One can laugh at it all now, but as events unfolded it was a serious and frightening matter for all concerned.
We do not usually attend an annual get-together for members of our local Residents’ Association. This winter we did.
With our bought ticket came a drink, to be followed (much later on this evening) by small bites. With this in mind, we had enjoyed a bowl of soup beforehand, hoping for more substantial fare at the party.
My selection from the drinks on offer was a pint of Guinness which, with another half a pint lasted the one and a half hours that I stood, making the usual conversation that one does on such occasions.
Then, when enough was enough, I indicated to Margreet that perhaps we should make a move toward home.
So I passed her on my way to the door, where I suddenly felt a bit faint. So I sat down. She saw my plight and we left.
What I had not realised was, that standing for so long and with a comparatively empty stomach, and with one and a half pints of the black stuff inside, the blood in my body had drained downward, depriving my brain of enough of it to sustain normal life.
As the pub venue was near to our home, I had not bothered to wear a coat – even on this cold evening. The low temperature of outside air, after the very hot interior of the bar room, should have been bracing enough for full recovery.
It seems that I moved rather slowly toward home, where, having unlocked the house door with some difficulty and help, I fainted, collapsing from my considerable height to form a pile of limbs, set in a pool of blood from the head.
Margreet, in trying to keep me upright, fell on top of me. I had passed out, to a state of complete unawareness.
On regaining consciousness, I heard Margreet shout for help. She thought I was dying.
Neighbours rushed from their houses, and Margreet, beating on a nearby doctor’s door without success, left bloody stains on the paintwork in the process.
One neighbour, unknown to us as a doctor, recommended that I lie still until help, in the form of an ambulance, arrived.
Not only very cold as I lay uncovered on freezing flagstones, I was now a little damp in the lower regions.
The ambulance men helped me aboard their vehicle and tested me to decide on which hospital I should be taken to. Charing Cross was decided upon.
There, with equal courtesy, compassion and professionalism, I was subjected to a variety of tests for brain and lung function – and sewn up with stitches at the source of blood from my head.
Doctors recommended an overnight stay to check on brain damage. There was no sign of any. (After all, on crashing an aircraft in the war, my head had knocked two instruments out of the instrument panel without ill effect.)

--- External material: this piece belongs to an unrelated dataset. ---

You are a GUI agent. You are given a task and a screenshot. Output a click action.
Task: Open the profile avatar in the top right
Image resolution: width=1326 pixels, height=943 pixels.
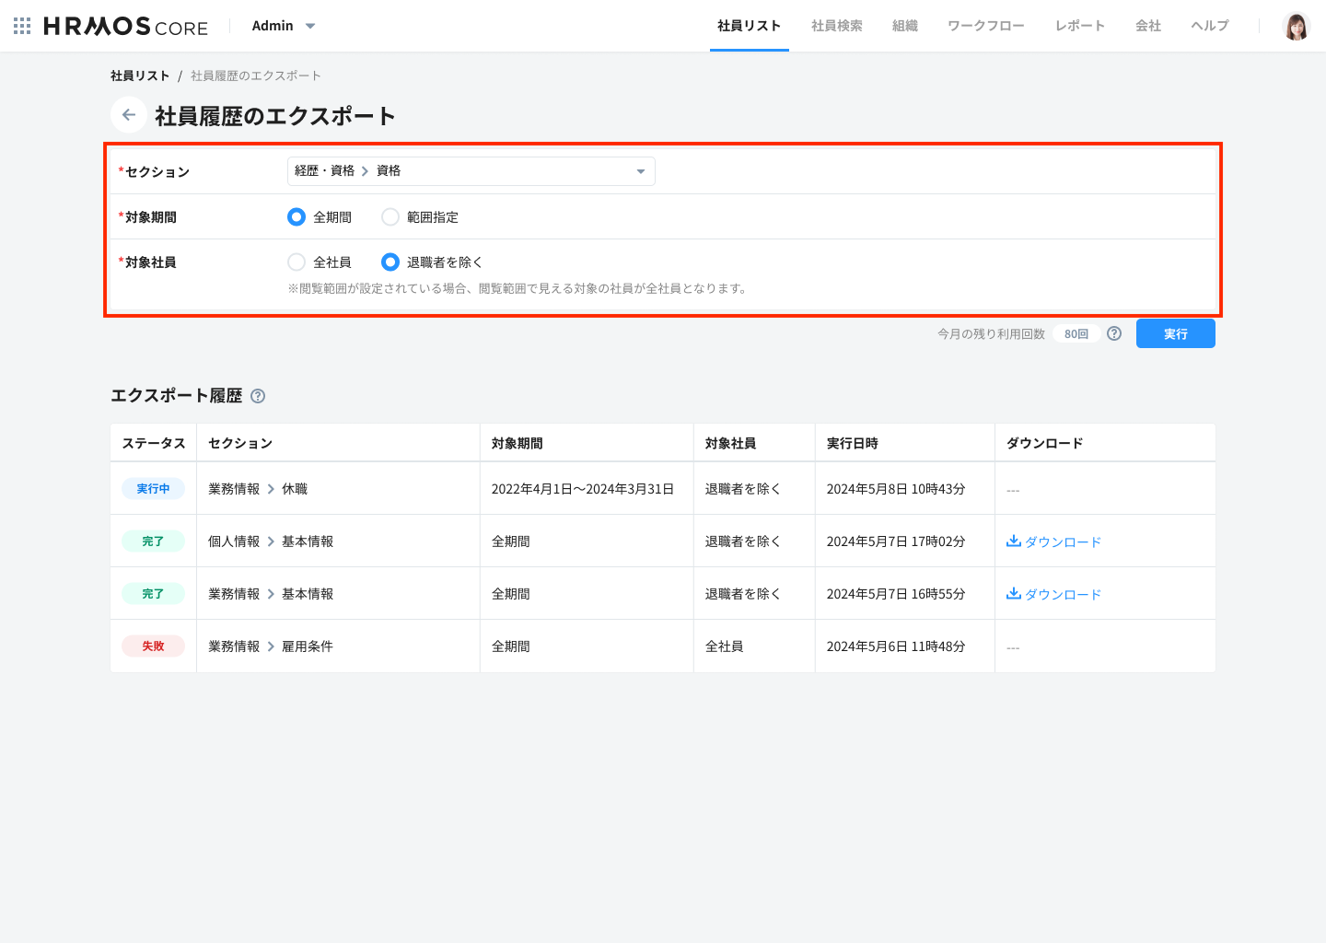point(1297,26)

Margreet collected me in the morning, and I continued life just as before, but with some aching joints, and awareness that at future “dos” I should be prepared to sit occasionally and to eat well beforehand.
Out of it all came the added awareness, if it was not already quite plain, that I have a wonderful wife, and that our National Health Service is, in an emergency, beyond reproach.
Except, one item did surprise me. When being allowed to depart from the hospital, a doctor wondered aloud what to record as the reason for my admission to Casualty. On reading from my hospital notes that I had consumed a pint and a half of Guinness, she decided that the reason for my trouble was alcohol.
So, when next you read a statistic that hospital casualty departments have admitted a certain large number of alcoholic cases for emergency treatment, please deduct one from the total.